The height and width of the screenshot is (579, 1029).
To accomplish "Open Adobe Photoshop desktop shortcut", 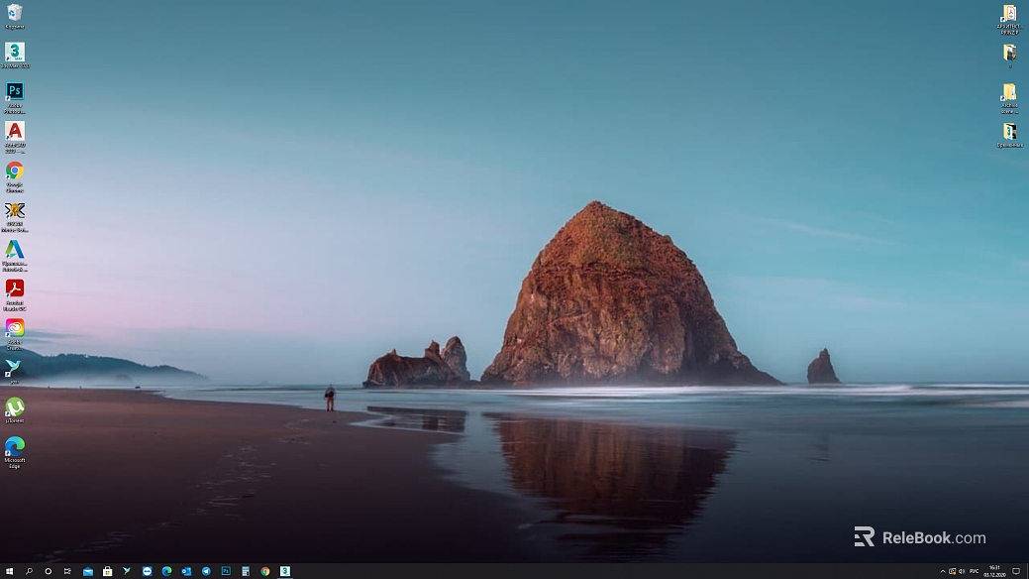I will (14, 91).
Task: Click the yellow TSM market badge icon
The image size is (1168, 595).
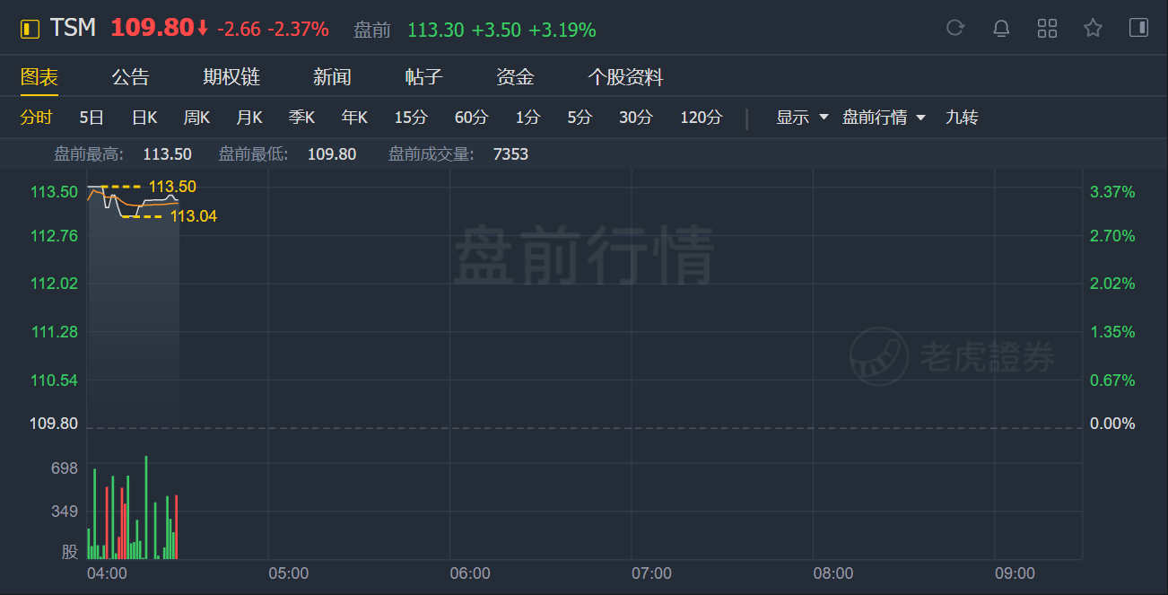Action: point(30,29)

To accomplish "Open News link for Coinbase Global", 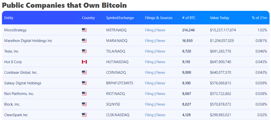I will point(161,72).
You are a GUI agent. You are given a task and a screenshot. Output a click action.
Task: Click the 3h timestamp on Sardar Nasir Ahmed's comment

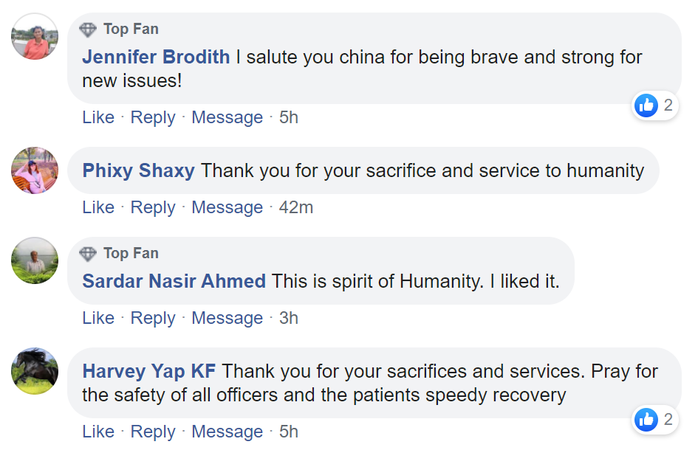coord(288,318)
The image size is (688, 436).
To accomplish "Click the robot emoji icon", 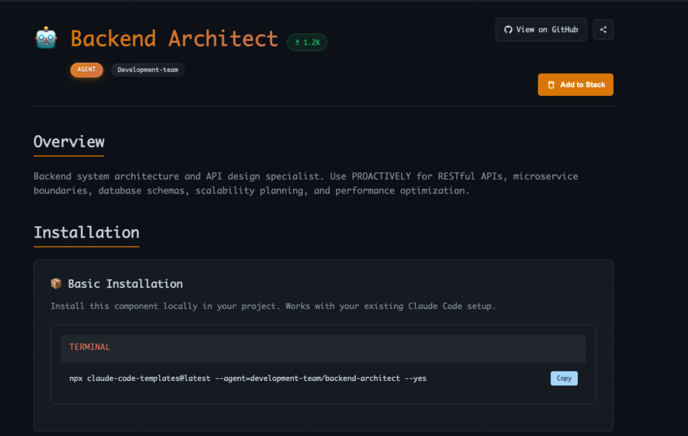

========================

Task item: For every line in the listing above that contains "screenshot", copy that line.

Your solution:
The height and width of the screenshot is (579, 1029).
You are a GUI agent. You are given a task and a screenshot. Output a click action.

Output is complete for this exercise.